Infektionskrankheiten

Lassa-Fall: „Keine Gefahr für Bevölkerung“ dpa, 11.03.2016 13:29 Uhr

Köln - Ein Krankenpfleger aus den USA wollte in Togo helfen und steckte sich dort mit einem gefährlichen Erreger an – in Köln starb ein 46-Jähriger am Lassa-Fieber. Die Gefahr weiterer Ansteckungen in Deutschland halten Ärzte für gering.
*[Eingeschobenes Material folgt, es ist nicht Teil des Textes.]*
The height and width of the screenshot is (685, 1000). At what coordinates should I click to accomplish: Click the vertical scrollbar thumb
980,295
Ein in Köln an Lassa-Fieber gestorbener Patient stellte nach Einschätzung der deutschen Behörden zu keinem Zeitpunkt eine Gefahr für die Bevölkerung dar. Die insgesamt 45 Personen, die mit ihm in Deutschland in Kontakt seien, seien alle medizinisches Fachpersonal, sagte Professor Dr. Gerhard Wiesmüller vom Kölner Gesundheitsamt. Sie werden jetzt medizinisch genau beobachtet.
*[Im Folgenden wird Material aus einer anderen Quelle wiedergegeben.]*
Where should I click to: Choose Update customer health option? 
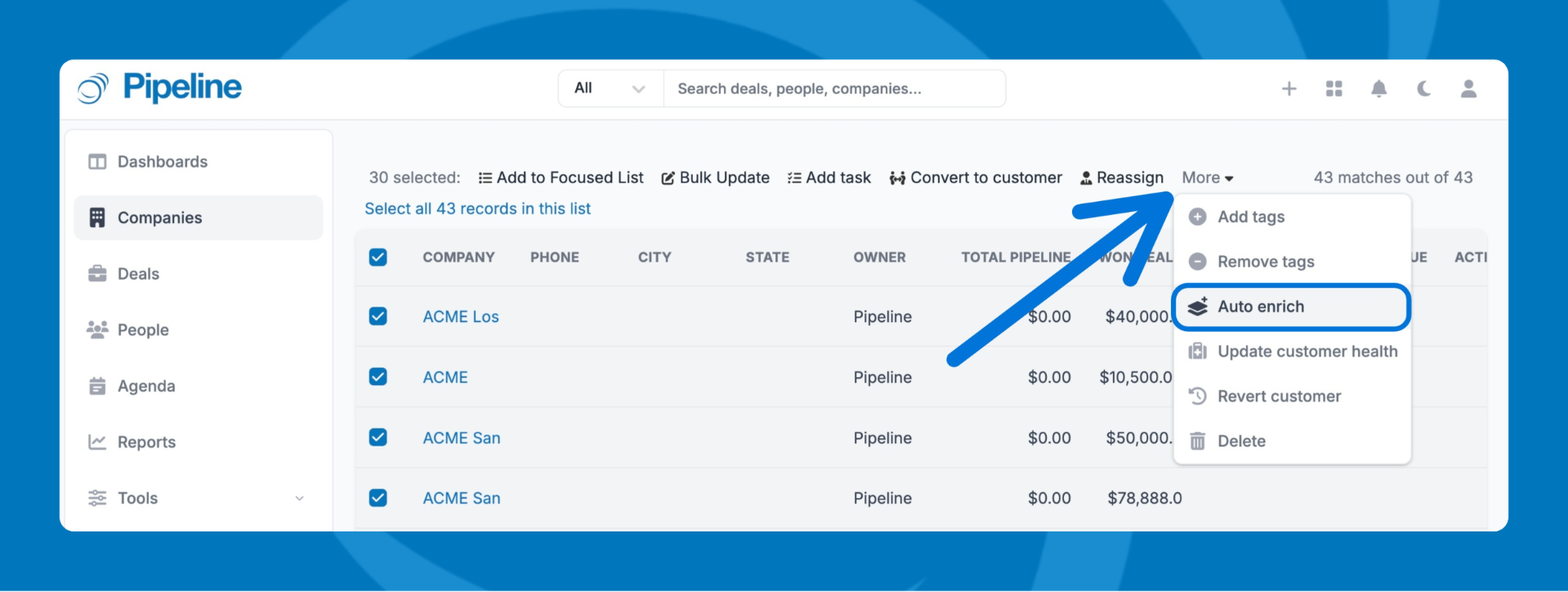[x=1307, y=352]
Bei dem Patienten handelte es sich um einen 46 Jahre alten US-Bürger, der in Togo als Krankenpfleger gearbeitet hatte. Seine Familie soll dort „missionarisch tätig gewesen sein“. Der Mann war am 25. Februar in Köln eingetroffen und befand sich den Angaben zufolge bereits in einem kritischen Zustand. Am nächsten Morgen starb er. Die Mediziner gingen zunächst von einer Blutvergiftung aus, festgestellt wurde „Multi-Organ-Versagen“.
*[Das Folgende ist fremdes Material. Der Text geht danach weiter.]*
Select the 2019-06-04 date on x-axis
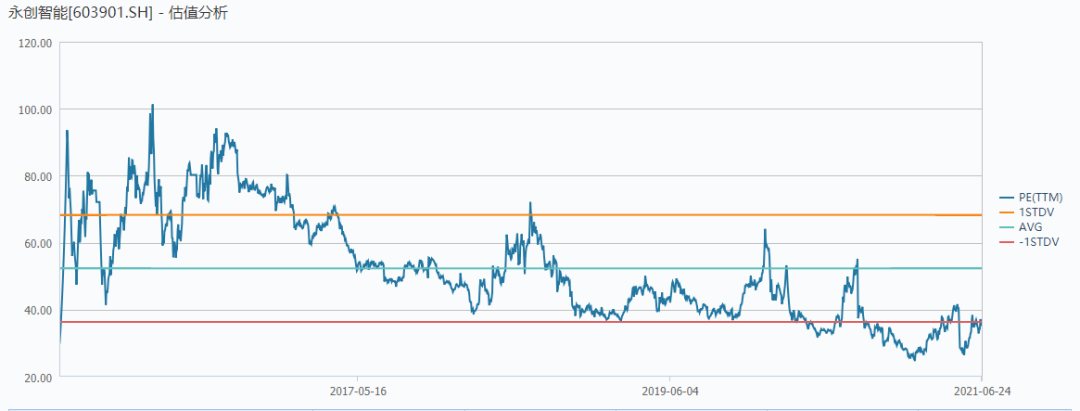 coord(669,390)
Weitere Untersuchungen hätten schließlich „die überraschende Diagnose einer Lassa-Virus-Infektion“ bestätigt, sagte Professor Dr. Edgar Schömig, Vorstandsvorsitzender und Ärztlicher Direktor der Uniklinik Köln. Überraschend deshalb, weil Togo bisher nicht als Infektionsgebiet gegolten habe und zuvor in 42 Jahren nur fünf Fälle von Lassa-Fieber in Deutschland bekannt geworden seien. Lassa zählt wie Ebola und Dengue-Fieber zu den hämorrhagischen Fiebern. Lassa-Viren können Fieber, Kopf- und Muskelschmerzen auslösen, später sind Hautblutungen, Durchfall und Erbrechen möglich.